THE STRUCTURE, FUNCTION AND MODULATION OF VOLTAGE-GATED CALCIUM CHANNELS
Voltage-gated calcium channels are important therapeutic targets
In nerve, muscle and secretory cells, voltage-gated calcium channels transduce membrane
electrical signals into cytosolic calcium signals that drive a variety of cellular processes, including neuroransmitter
release, muscle contraction and gene expression. Calcium channels trigger these processes by opening in
response to electrical stimulation, thus allowing calcium ions to flow into the cell where they act as signaling
molecules that are detected by calcium binding proteins.
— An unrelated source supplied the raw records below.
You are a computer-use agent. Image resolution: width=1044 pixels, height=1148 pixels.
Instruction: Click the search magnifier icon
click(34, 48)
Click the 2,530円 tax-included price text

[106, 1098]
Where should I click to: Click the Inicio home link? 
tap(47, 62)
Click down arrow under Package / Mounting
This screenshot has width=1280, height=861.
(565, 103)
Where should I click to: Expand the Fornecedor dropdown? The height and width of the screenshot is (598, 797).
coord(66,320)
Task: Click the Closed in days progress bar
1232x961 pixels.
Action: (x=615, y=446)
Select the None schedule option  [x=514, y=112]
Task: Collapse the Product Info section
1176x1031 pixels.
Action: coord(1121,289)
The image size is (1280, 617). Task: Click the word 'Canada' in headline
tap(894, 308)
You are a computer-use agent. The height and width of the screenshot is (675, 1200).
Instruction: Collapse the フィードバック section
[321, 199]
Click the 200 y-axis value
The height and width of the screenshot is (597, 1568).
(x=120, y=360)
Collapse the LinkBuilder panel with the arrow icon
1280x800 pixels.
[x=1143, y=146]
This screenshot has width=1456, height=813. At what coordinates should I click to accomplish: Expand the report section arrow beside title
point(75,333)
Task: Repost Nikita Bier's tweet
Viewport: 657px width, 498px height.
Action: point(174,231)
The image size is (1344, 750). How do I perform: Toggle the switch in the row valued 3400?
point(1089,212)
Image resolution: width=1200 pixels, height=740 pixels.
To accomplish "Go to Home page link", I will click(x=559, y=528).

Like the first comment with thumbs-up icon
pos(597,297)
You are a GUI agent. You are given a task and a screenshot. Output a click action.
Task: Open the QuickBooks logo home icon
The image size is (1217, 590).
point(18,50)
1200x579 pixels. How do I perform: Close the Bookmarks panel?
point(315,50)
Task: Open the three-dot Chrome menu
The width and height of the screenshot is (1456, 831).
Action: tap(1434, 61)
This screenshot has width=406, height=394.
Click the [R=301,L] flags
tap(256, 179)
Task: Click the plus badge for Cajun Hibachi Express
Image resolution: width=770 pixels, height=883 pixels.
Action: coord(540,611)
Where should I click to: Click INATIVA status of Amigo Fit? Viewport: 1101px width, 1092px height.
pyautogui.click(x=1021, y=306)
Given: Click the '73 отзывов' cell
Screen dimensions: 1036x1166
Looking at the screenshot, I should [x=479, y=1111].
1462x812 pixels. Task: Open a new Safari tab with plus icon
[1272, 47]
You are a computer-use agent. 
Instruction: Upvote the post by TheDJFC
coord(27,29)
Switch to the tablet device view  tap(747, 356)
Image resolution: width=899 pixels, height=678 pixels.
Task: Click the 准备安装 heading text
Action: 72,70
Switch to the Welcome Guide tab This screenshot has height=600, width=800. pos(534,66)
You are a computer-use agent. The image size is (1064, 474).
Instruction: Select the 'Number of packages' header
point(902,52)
In humans, the dysregulation of calcium channels underlies life-threatening cardiac arrhythmias,
neurological disorders including epilepsy, ataxia and migraine headaches, muscular disorders such as
hypokalemic periodic paralysis and malignant hyperthermia, and congenital stationary night blindness. We are
using a broad combination of approaches to develop an in-depth understanding of how the structure of the
calcium channel is related to its function, and how these channels are modulated by intracellular signaling
molecules, calium channel blockers, venoms, toxins, and engineered proteins.
Our long-term goal is to develop novel therapeutic strategies to treat human disorders that are either directly
linked to defective calcium channels or to signaling pathways that lie upstream or downstream of these
channels. We are pursuing two projects to accomplish this goal:
Calcium channel gating is modulated by intracellular calcium
Ion channel gating is a complex process involving numerous structural determinants. Calcium-dependent
inactivation is one form of gating that was first described in 1978, but clues regarding the mechanism by which
this important form of gating occurs was not described until very recently. In 1999, we found that the
ubiquitous calcium signaling molecule, calmodulin, is anchored to the channel in the absence and presence of
calcium. Membrane depolarization causes the calcium channel to open, resulting in an influx of calcium.
Calcium ions bind to the anchored calmodulin, the Ca/calmodulin complex associates with a site on the
C-terminus of the channel, and the resulting conformational change induces channel inactivation. An EF-hand
motif that is crucial for calcium-dependent inactivation lies upstream of the Ca/calmodulin binding site, yet this
segment does not appear to bind calcium. This is surprising, given that EF-hands typically do bind calcium.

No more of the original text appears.